Анна Андреевна отправляется в шкаф. Когда выкинет платья, она начинает переодеваться. «Голубое» — бросает Марье Антоновне платье. Та — другого цвета, ну, зеленое, и швыряет в мать, а сама подхватывает. Анна Андреевна увидела, вырывает зеленое — и потасовка.

Интересная сцена. Вот такая ритмика.

А почему текст потом впадает в такую пышность? Они уже готовятся к приему гостя. Здесь переход к будущей сцене вранья. Публика и должна это увидеть. Засветятся огни какие-то, и чувствуется нарядность, праздничность. В финале пьесы темп, темп, трельяж, золото, вьющиеся растения, рококо. Праздничность такая. Не так, как у Гурмыжской, — никаких гротесков. Все так подано, что по диапазону можно подумать, почему бы это и не Петербург.

{133} Дмитриев, конструктивисты не умеют дать этого как эстеты, другое дело Федотов, который, в сущности, описывает быт.

Настоящая порнография. Такие изумительные элементы быта, туфля, шкатулка — подлинность такая. Анна Андреевна и Марья Антоновна — контраст ко всему остальному. Там как аквариум — тритоны, что-то ползает, чернеется тина, муть, гадость, вонь, и вдруг — хорошее такое стекло, которое защищает от всего этого. Такое впечатление: Анна Андреевна и Марья Антоновна — ничего себе, в этом городе можно жить. Нет на земном шаре такого места, где бы не было красоты. Навозом удобрено, и растут цветы, навоз — и черт-те что растет.

В эту минуту торжественность какая-то, парадность.

Мне Пенза вспоминается. Я помню мать. У нее idée fixe такая была — сама любила топить холодный коридор, обычно ходит халдой, сама по хозяйству, кофе варит, и вдруг в театр собралась — мы, ребята, не узнавали прямо, не сон ли, как в маскараде, какое-то раздвоение личности: и прическа, и лицо другое, и жесты, и брошка какая-то появилась, и шелка — и тут, и тут.

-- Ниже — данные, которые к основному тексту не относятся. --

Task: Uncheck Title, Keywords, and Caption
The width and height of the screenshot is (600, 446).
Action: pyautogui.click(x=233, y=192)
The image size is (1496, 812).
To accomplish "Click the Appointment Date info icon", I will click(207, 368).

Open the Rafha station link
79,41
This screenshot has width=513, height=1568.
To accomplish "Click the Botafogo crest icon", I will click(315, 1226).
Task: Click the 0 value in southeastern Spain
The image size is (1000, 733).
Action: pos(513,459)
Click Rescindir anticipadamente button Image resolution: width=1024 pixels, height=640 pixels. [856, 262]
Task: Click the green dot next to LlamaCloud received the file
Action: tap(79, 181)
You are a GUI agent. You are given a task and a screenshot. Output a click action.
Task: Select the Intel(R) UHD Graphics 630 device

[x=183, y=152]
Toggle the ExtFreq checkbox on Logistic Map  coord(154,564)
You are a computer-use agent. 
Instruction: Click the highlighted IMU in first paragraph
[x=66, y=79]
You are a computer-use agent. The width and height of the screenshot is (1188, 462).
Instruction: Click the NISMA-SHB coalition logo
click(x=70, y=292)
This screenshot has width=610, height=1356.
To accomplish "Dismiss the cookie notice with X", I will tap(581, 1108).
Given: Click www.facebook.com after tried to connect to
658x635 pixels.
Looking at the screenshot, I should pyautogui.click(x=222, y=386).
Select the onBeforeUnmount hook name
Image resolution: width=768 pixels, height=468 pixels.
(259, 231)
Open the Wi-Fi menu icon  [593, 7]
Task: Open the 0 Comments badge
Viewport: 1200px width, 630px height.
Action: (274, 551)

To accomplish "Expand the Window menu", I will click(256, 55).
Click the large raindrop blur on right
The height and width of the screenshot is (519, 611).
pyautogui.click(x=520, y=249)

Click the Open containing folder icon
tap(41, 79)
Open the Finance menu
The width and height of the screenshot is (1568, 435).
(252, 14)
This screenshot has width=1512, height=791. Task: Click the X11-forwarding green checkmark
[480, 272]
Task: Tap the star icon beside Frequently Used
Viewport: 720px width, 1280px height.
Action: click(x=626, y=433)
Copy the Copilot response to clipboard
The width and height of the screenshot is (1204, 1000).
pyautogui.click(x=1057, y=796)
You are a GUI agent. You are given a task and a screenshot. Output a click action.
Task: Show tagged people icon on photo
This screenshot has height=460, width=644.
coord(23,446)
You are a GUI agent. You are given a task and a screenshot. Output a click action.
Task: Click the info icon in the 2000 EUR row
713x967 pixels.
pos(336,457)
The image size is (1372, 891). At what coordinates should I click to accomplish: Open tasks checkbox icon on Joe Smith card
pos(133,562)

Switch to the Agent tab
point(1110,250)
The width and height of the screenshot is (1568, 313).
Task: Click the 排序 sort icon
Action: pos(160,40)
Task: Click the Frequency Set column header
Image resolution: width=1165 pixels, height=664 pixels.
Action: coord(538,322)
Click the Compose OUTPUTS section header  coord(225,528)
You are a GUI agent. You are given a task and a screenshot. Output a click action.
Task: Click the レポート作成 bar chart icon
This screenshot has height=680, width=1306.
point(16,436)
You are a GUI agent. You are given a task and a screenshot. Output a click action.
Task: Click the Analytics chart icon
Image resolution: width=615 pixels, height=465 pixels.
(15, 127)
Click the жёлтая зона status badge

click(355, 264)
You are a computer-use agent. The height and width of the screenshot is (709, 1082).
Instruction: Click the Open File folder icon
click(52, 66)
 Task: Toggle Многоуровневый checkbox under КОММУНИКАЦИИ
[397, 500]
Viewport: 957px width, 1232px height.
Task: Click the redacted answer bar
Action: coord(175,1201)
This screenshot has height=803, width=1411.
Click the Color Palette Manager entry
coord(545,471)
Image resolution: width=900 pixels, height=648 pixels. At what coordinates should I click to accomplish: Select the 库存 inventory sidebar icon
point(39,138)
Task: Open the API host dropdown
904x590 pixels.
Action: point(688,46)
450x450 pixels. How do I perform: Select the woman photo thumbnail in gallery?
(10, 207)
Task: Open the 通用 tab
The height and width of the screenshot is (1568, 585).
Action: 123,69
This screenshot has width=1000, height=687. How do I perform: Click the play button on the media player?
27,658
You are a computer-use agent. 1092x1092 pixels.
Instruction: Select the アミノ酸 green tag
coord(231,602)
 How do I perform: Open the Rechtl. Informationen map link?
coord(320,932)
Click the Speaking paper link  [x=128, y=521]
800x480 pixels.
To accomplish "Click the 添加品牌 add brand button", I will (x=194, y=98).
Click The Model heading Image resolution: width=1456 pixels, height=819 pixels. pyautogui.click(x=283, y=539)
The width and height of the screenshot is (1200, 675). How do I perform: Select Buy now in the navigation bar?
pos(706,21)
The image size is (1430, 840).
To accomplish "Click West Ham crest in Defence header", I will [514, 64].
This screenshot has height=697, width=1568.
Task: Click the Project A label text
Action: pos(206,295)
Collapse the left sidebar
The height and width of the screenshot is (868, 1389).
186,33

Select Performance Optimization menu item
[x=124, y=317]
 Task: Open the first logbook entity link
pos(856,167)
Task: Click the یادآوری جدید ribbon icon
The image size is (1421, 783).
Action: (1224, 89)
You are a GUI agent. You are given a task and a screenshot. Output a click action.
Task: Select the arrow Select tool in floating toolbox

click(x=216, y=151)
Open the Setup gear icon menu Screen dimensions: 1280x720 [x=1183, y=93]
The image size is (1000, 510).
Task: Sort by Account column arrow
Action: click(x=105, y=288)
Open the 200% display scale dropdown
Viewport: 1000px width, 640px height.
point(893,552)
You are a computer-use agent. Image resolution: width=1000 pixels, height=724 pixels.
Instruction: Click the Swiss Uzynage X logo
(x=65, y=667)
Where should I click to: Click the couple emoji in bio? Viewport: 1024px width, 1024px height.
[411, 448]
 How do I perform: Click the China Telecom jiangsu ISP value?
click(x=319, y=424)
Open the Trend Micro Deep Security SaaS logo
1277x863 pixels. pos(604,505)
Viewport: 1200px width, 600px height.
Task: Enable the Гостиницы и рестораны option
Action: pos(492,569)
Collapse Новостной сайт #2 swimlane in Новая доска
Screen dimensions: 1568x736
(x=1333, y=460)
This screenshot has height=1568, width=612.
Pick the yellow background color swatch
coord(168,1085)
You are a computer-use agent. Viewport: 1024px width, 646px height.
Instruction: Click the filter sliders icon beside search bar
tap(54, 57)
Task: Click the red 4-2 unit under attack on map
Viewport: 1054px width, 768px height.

Что скажете в свое оправдание? Тогда эта сцена кончается переходом в сцену вранья — мост такой. Начинается с рассказа о перепелках. Здесь нужен реализм, чтобы не предвосхищать тональность следующих кусков.

{134} Первый момент в пятом эпизоде — восточный халат, восточный тюрбан. Настроение Боккаччо. Мавритания, чтобы видна была нирвана. Восточный халат, восточные ткани — и взятки берет городничий.

Марья Антоновна не выезжает, но уже… Оттого что все не говорят об этом, но по существу испорчена до мозга костей. Нам давали обычно дублирование: мать и дочь — одно и то же.

Договорились, как характеры они уже намечены.